● **WHAT YOU SHOULD DO**: The material below contains a line with "[Esileht] (285, 89)" and a line with "0340-880 00 (153, 1564)". Copy exactly those two lines and all lines between them.

● **DATASET**:

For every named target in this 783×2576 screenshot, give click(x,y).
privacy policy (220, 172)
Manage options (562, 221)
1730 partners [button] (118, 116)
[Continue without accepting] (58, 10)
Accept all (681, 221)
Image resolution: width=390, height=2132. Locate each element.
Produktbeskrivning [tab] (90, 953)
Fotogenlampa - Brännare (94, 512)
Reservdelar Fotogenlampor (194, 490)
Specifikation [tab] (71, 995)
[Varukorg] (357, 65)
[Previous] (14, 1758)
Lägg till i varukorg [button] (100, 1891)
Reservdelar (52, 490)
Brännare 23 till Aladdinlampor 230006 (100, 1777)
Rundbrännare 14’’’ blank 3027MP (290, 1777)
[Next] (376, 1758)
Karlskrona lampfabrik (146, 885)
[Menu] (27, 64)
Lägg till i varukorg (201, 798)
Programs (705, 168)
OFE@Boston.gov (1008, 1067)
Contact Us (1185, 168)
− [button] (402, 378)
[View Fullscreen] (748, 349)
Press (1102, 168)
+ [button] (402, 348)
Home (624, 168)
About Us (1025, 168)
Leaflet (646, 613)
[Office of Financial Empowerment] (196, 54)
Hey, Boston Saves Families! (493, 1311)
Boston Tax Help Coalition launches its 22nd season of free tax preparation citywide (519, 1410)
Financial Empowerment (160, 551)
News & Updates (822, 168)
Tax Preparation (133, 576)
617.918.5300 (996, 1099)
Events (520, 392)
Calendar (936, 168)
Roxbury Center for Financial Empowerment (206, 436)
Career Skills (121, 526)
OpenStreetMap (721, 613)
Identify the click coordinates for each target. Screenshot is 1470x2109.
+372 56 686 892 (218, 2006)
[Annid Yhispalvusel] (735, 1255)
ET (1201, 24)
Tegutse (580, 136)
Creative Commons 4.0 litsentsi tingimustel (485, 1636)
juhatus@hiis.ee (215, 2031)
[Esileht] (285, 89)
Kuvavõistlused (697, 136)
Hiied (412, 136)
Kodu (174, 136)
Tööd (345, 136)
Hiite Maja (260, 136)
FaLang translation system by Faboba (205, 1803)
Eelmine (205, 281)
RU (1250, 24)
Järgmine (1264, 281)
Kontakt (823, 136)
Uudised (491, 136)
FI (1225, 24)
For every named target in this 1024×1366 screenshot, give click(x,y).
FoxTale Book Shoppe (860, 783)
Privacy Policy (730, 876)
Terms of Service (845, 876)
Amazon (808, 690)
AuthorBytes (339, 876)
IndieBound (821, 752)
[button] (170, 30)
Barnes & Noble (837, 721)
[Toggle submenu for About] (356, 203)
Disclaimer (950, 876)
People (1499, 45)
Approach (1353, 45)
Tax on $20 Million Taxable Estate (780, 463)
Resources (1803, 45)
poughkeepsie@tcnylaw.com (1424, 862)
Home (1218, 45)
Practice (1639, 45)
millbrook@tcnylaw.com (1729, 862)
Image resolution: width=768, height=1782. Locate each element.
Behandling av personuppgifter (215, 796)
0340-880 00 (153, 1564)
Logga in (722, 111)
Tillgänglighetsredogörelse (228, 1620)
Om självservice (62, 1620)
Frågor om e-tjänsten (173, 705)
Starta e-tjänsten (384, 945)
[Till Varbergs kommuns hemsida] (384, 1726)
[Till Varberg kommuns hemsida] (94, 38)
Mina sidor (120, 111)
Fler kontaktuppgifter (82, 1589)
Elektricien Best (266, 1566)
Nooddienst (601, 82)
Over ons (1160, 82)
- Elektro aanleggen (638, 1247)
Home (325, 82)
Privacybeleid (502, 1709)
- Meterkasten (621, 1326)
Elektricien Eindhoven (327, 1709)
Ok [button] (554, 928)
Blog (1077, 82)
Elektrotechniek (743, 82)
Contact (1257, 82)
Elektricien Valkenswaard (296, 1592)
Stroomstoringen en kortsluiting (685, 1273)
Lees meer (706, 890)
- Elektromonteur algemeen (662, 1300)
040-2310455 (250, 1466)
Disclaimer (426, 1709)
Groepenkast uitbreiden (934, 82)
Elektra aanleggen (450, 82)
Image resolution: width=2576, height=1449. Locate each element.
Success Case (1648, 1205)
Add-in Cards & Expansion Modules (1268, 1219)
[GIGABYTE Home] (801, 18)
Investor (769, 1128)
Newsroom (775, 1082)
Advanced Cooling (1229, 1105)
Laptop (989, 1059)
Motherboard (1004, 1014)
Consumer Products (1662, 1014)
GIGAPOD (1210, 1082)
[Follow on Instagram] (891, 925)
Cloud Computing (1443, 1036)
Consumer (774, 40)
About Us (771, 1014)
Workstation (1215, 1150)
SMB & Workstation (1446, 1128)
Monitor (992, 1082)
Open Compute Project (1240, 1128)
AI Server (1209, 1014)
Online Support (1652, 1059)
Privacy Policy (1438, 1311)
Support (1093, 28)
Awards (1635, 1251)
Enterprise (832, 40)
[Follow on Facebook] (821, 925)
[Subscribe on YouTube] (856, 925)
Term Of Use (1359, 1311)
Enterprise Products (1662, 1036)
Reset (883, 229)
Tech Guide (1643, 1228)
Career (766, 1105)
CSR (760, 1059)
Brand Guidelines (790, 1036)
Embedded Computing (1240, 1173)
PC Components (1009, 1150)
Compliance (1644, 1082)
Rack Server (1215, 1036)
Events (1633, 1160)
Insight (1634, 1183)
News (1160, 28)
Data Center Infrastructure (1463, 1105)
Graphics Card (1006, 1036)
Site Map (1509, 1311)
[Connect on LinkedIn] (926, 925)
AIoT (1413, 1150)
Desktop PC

● **RESPONSE TO THIS EXERCISE**:
[Esileht] (285, 89)
Kuvavõistlused (697, 136)
Hiied (412, 136)
Kodu (174, 136)
Tööd (345, 136)
Hiite Maja (260, 136)
FaLang translation system by Faboba (205, 1803)
Eelmine (205, 281)
RU (1250, 24)
Järgmine (1264, 281)
Kontakt (823, 136)
Uudised (491, 136)
FI (1225, 24)
For every named target in this 1024×1366 screenshot, give click(x,y).
FoxTale Book Shoppe (860, 783)
Privacy Policy (730, 876)
Terms of Service (845, 876)
Amazon (808, 690)
AuthorBytes (339, 876)
IndieBound (821, 752)
[button] (170, 30)
Barnes & Noble (837, 721)
[Toggle submenu for About] (356, 203)
Disclaimer (950, 876)
People (1499, 45)
Approach (1353, 45)
Tax on $20 Million Taxable Estate (780, 463)
Resources (1803, 45)
poughkeepsie@tcnylaw.com (1424, 862)
Home (1218, 45)
Practice (1639, 45)
millbrook@tcnylaw.com (1729, 862)
Image resolution: width=768, height=1782. Locate each element.
Behandling av personuppgifter (215, 796)
0340-880 00 (153, 1564)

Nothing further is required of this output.